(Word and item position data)
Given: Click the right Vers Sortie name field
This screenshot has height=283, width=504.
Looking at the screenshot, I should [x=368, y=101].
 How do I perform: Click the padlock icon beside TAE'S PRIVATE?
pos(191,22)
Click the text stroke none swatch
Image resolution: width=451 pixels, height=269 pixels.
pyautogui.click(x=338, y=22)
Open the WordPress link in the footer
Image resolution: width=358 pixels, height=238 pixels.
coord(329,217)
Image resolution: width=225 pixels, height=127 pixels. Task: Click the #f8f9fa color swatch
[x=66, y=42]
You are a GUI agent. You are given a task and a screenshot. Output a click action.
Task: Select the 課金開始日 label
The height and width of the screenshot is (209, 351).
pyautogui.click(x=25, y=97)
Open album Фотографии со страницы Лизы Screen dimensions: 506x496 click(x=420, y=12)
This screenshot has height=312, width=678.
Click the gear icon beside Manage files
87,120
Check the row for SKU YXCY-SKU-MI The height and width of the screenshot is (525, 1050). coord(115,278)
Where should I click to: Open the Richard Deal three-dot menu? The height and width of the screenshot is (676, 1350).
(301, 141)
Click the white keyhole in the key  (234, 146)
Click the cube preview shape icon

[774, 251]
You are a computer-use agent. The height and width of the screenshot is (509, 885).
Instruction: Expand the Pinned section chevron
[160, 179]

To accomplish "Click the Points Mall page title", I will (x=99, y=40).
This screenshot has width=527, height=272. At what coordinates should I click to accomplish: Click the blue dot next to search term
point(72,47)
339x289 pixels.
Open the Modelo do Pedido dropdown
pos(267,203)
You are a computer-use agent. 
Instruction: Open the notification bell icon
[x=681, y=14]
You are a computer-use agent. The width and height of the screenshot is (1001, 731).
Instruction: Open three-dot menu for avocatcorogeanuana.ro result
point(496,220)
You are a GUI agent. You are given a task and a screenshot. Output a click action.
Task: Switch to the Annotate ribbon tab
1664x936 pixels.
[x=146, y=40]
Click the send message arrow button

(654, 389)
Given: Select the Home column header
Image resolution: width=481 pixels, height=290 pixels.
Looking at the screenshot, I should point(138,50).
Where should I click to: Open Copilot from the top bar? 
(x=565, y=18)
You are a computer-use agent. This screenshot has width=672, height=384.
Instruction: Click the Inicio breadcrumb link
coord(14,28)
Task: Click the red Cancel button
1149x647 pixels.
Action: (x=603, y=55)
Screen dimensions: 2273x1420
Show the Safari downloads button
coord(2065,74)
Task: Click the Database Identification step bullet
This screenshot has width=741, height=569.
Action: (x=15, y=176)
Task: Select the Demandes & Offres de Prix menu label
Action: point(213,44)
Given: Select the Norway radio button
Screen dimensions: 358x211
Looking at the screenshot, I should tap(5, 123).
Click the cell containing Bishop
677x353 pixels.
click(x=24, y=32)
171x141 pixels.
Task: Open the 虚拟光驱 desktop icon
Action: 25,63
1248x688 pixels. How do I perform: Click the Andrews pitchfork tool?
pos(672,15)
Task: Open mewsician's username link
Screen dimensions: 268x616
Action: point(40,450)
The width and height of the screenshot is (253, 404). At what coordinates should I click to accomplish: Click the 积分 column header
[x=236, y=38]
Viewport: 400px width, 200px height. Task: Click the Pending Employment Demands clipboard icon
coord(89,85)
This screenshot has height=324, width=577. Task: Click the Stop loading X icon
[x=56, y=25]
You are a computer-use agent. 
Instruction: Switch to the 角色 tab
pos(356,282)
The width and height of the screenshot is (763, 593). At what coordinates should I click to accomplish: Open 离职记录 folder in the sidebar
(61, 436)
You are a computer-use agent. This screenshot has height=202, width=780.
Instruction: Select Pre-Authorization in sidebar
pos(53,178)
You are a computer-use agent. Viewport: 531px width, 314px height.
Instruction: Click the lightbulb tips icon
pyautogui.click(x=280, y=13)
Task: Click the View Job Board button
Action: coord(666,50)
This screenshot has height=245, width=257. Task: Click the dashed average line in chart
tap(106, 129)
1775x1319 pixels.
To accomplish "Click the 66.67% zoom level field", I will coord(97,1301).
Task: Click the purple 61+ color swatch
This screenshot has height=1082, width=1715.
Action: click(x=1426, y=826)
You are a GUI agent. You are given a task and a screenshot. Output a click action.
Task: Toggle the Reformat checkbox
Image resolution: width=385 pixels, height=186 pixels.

## GIVEN INSTRUCTION
Present the material above as a numbered list, leaving out any blank lines.

## EXERCISE RESPONSE
1. Given: Click the right Vers Sortie name field
2. This screenshot has height=283, width=504.
3. Looking at the screenshot, I should [x=368, y=101].
4.  How do I perform: Click the padlock icon beside TAE'S PRIVATE?
5. pos(191,22)
6. Click the text stroke none swatch
7. Image resolution: width=451 pixels, height=269 pixels.
8. pyautogui.click(x=338, y=22)
9. Open the WordPress link in the footer
10. Image resolution: width=358 pixels, height=238 pixels.
11. coord(329,217)
12. Image resolution: width=225 pixels, height=127 pixels. Task: Click the #f8f9fa color swatch
13. [x=66, y=42]
14. You are a GUI agent. You are given a task and a screenshot. Output a click action.
15. Task: Select the 課金開始日 label
16. The height and width of the screenshot is (209, 351).
17. pyautogui.click(x=25, y=97)
18. Open album Фотографии со страницы Лизы Screen dimensions: 506x496 click(x=420, y=12)
19. This screenshot has height=312, width=678.
20. Click the gear icon beside Manage files
21. 87,120
22. Check the row for SKU YXCY-SKU-MI The height and width of the screenshot is (525, 1050). coord(115,278)
23. Where should I click to: Open the Richard Deal three-dot menu? The height and width of the screenshot is (676, 1350).
24. (301, 141)
25. Click the white keyhole in the key  (234, 146)
26. Click the cube preview shape icon
27. [774, 251]
28. You are a computer-use agent. The height and width of the screenshot is (509, 885).
29. Instruction: Expand the Pinned section chevron
30. [160, 179]
31. To accomplish "Click the Points Mall page title", I will (x=99, y=40).
32. This screenshot has width=527, height=272. At what coordinates should I click to accomplish: Click the blue dot next to search term
33. point(72,47)
34. 339x289 pixels.
35. Open the Modelo do Pedido dropdown
36. pos(267,203)
37. You are a computer-use agent. 
38. Instruction: Open the notification bell icon
39. [x=681, y=14]
40. You are a computer-use agent. The width and height of the screenshot is (1001, 731).
41. Instruction: Open three-dot menu for avocatcorogeanuana.ro result
42. point(496,220)
43. You are a GUI agent. You are given a task and a screenshot. Output a click action.
44. Task: Switch to the Annotate ribbon tab
45. 1664x936 pixels.
46. [x=146, y=40]
47. Click the send message arrow button
48. (654, 389)
49. Given: Select the Home column header
50. Image resolution: width=481 pixels, height=290 pixels.
51. Looking at the screenshot, I should point(138,50).
52. Where should I click to: Open Copilot from the top bar? 
53. (x=565, y=18)
54. You are a computer-use agent. This screenshot has width=672, height=384.
55. Instruction: Click the Inicio breadcrumb link
56. coord(14,28)
57. Task: Click the red Cancel button
58. 1149x647 pixels.
59. Action: (x=603, y=55)
60. Screen dimensions: 2273x1420
61. Show the Safari downloads button
62. coord(2065,74)
63. Task: Click the Database Identification step bullet
64. This screenshot has width=741, height=569.
65. Action: (x=15, y=176)
66. Task: Select the Demandes & Offres de Prix menu label
67. Action: point(213,44)
68. Given: Select the Norway radio button
69. Screen dimensions: 358x211
70. Looking at the screenshot, I should tap(5, 123).
71. Click the cell containing Bishop
72. 677x353 pixels.
73. click(x=24, y=32)
74. 171x141 pixels.
75. Task: Open the 虚拟光驱 desktop icon
76. Action: 25,63
77. 1248x688 pixels. How do I perform: Click the Andrews pitchfork tool?
78. pos(672,15)
79. Task: Open mewsician's username link
80. Screen dimensions: 268x616
81. Action: point(40,450)
82. The width and height of the screenshot is (253, 404). At what coordinates should I click to accomplish: Click the 积分 column header
83. [x=236, y=38]
84. Viewport: 400px width, 200px height. Task: Click the Pending Employment Demands clipboard icon
85. coord(89,85)
86. This screenshot has height=324, width=577. Task: Click the Stop loading X icon
87. [x=56, y=25]
88. You are a computer-use agent. 
89. Instruction: Switch to the 角色 tab
90. pos(356,282)
91. The width and height of the screenshot is (763, 593). At what coordinates should I click to accomplish: Open 离职记录 folder in the sidebar
92. (61, 436)
93. You are a computer-use agent. This screenshot has height=202, width=780.
94. Instruction: Select Pre-Authorization in sidebar
95. pos(53,178)
96. You are a computer-use agent. Viewport: 531px width, 314px height.
97. Instruction: Click the lightbulb tips icon
98. pyautogui.click(x=280, y=13)
99. Task: Click the View Job Board button
100. Action: coord(666,50)
101. This screenshot has height=245, width=257. Task: Click the dashed average line in chart
102. tap(106, 129)
103. 1775x1319 pixels.
104. To accomplish "Click the 66.67% zoom level field", I will coord(97,1301).
105. Task: Click the purple 61+ color swatch
106. This screenshot has height=1082, width=1715.
107. Action: click(x=1426, y=826)
108. You are a GUI agent. You are given a task and a screenshot. Output a click action.
109. Task: Toggle the Reformat checkbox
110. Image resolution: width=385 pixels, height=186 pixels.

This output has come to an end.